(Extracted records)
----------
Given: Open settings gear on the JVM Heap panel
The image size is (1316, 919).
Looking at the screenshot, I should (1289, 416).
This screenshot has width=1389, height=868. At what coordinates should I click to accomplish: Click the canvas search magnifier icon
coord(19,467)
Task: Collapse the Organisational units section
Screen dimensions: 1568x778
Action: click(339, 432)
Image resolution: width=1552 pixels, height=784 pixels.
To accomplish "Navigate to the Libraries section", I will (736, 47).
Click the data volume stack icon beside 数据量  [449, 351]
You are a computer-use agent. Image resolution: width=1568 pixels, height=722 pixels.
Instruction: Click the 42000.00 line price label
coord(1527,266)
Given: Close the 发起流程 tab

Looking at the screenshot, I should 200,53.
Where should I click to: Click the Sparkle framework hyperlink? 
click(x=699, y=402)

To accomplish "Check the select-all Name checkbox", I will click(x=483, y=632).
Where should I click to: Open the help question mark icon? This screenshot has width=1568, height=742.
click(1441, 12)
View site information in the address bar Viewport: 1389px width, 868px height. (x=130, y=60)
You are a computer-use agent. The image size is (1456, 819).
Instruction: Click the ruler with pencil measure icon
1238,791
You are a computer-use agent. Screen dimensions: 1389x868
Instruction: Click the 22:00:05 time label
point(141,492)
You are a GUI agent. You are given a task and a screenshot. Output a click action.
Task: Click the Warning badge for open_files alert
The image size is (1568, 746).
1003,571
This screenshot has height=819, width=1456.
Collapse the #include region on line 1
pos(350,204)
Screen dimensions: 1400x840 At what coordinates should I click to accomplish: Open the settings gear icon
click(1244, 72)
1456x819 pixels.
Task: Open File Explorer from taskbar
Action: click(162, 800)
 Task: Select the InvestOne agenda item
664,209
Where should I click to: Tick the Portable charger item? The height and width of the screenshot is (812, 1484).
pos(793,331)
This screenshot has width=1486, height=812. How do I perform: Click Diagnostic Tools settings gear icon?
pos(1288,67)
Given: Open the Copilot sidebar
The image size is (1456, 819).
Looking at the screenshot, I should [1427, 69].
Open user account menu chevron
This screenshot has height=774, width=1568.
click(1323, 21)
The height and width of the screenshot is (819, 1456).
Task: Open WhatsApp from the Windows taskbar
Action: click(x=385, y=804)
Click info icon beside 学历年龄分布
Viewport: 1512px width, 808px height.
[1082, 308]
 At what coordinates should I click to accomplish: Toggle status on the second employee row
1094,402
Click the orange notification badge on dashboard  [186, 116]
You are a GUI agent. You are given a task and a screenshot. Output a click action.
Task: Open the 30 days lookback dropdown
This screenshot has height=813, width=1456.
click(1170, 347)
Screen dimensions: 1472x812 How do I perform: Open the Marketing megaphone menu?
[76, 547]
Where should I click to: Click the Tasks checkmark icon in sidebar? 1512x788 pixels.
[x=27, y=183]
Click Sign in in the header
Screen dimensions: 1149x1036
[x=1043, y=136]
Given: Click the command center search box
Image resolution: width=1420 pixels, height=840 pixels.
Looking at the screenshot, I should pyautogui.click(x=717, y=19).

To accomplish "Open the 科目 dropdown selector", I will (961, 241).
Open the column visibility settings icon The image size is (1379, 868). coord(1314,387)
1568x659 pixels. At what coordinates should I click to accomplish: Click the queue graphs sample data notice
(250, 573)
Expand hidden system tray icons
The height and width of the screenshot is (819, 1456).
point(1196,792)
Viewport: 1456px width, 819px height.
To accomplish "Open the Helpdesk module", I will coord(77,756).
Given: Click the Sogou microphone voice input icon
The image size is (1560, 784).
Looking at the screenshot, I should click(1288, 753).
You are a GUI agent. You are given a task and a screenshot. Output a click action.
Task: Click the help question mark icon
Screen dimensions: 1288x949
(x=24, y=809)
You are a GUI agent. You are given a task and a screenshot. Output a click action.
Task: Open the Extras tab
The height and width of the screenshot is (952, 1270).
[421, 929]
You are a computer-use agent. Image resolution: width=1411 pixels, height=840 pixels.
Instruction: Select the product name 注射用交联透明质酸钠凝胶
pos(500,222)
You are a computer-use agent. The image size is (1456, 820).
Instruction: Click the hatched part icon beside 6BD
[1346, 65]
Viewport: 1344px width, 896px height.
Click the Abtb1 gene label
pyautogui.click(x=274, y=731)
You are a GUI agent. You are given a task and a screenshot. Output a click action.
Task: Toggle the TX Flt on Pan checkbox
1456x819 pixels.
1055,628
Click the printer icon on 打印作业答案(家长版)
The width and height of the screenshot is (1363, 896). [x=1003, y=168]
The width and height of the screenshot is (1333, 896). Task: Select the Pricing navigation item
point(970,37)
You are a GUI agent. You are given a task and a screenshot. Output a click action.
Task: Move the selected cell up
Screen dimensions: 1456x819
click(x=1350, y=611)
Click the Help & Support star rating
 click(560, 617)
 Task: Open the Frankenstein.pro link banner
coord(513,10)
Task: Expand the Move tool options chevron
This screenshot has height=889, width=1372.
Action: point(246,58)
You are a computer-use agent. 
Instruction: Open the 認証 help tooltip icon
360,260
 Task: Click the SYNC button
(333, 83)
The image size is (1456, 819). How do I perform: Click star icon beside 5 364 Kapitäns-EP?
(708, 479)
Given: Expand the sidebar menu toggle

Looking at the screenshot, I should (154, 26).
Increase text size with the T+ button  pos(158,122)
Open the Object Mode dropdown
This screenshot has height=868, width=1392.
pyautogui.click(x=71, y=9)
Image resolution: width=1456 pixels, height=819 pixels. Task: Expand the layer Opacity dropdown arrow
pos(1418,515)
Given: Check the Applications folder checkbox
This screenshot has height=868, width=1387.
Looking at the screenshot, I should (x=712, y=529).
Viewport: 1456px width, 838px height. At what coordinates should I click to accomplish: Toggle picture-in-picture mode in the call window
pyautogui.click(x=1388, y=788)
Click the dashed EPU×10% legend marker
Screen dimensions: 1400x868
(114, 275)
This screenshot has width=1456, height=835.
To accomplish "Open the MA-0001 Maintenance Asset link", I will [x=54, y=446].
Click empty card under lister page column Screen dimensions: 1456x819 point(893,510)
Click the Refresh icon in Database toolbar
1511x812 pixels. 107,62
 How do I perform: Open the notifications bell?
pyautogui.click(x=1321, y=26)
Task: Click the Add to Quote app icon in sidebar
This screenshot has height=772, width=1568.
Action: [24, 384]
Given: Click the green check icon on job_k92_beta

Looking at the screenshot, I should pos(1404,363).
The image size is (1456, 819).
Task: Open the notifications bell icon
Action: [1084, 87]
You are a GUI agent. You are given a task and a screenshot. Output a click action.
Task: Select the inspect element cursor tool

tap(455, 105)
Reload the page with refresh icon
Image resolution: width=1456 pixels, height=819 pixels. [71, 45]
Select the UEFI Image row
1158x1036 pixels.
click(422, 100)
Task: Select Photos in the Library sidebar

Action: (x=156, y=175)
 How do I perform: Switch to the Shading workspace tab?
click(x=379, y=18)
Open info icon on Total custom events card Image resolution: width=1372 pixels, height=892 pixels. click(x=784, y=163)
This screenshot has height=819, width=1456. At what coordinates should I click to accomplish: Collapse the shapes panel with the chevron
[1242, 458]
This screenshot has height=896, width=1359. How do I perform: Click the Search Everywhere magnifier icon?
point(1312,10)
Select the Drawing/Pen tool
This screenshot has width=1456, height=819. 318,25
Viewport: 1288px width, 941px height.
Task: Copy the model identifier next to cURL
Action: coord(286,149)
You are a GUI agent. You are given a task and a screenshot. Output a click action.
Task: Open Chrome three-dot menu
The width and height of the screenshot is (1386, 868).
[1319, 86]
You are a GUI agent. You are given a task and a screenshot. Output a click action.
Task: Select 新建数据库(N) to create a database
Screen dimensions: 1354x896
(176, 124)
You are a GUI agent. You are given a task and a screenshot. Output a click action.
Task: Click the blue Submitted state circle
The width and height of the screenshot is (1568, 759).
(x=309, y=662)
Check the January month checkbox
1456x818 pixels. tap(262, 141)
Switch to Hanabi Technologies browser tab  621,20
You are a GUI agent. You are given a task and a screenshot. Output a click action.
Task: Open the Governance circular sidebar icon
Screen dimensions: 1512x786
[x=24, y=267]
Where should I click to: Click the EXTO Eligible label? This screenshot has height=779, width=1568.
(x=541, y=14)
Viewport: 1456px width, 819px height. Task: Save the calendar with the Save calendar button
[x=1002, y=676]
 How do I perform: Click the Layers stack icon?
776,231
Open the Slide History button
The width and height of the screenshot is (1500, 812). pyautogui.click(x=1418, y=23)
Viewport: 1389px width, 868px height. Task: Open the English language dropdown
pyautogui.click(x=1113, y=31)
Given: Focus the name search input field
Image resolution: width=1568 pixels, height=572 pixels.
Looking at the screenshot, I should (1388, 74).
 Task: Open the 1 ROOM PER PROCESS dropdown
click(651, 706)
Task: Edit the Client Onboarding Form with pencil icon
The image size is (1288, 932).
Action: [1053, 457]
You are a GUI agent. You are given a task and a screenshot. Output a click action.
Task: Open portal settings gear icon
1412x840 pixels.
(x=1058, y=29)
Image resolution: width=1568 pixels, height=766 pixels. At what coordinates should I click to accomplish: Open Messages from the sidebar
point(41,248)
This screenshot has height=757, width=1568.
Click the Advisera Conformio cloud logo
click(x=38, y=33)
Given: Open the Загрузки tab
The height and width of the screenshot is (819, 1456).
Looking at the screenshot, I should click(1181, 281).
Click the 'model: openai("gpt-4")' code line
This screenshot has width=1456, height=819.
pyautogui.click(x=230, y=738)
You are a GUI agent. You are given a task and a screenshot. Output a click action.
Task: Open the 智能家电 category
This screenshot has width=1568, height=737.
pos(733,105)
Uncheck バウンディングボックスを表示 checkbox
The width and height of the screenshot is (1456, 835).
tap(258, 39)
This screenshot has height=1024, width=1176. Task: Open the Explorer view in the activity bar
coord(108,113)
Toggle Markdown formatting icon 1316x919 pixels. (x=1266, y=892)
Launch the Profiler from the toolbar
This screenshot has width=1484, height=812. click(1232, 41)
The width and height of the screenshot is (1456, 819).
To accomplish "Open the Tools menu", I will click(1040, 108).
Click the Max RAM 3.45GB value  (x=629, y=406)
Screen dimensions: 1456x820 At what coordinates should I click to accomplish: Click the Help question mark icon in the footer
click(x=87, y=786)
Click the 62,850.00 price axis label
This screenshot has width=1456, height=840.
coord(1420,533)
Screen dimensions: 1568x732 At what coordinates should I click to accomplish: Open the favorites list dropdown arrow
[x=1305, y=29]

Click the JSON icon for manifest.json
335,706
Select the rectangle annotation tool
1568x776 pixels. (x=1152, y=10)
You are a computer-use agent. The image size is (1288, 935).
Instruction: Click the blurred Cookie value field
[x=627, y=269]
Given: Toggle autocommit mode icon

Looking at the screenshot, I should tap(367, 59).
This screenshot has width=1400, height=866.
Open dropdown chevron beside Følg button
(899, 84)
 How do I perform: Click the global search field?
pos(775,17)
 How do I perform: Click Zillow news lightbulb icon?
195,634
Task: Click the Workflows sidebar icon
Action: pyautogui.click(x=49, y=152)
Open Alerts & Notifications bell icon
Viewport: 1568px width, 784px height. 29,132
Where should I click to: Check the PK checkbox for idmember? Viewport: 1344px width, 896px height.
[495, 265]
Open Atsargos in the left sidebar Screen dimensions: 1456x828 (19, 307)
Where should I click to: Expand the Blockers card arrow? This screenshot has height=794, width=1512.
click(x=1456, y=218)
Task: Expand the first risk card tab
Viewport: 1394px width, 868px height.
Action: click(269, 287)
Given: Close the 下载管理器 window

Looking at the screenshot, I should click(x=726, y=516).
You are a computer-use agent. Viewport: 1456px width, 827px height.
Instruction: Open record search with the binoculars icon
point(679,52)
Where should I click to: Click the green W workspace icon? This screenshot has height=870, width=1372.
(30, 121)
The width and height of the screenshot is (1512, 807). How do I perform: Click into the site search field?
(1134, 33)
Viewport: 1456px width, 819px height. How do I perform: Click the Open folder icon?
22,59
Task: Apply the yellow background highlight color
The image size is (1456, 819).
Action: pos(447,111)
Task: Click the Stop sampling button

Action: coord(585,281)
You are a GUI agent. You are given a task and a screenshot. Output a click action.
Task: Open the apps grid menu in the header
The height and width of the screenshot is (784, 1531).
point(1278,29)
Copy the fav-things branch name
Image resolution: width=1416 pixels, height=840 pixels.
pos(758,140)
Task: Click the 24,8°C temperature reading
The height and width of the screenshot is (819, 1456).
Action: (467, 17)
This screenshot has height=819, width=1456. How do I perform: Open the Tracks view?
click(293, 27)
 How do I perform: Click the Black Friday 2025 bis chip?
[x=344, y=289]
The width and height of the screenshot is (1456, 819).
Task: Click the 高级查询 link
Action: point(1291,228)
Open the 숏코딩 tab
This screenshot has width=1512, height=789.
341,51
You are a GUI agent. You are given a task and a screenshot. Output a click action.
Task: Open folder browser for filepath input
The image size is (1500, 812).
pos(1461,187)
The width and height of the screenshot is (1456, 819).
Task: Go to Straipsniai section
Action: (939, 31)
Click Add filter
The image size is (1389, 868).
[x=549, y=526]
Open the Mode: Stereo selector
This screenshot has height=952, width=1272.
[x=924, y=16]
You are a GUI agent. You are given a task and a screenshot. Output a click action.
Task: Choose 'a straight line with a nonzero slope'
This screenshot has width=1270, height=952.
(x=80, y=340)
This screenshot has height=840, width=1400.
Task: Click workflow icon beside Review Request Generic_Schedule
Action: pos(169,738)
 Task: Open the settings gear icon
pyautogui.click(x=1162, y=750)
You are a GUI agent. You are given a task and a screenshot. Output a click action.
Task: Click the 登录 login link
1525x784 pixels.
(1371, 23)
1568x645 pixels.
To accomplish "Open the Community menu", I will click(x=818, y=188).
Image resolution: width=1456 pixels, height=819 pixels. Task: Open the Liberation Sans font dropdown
----------
## Task objective
Starting at the line above that contains "Select the rectangle annotation tool", write out each line exactly until the line that contains "This screenshot has width=1400, height=866." has been written, and stop there.

## Answer to this task
Select the rectangle annotation tool
1568x776 pixels. (x=1152, y=10)
You are a computer-use agent. The image size is (1288, 935).
Instruction: Click the blurred Cookie value field
[x=627, y=269]
Given: Toggle autocommit mode icon

Looking at the screenshot, I should tap(367, 59).
This screenshot has width=1400, height=866.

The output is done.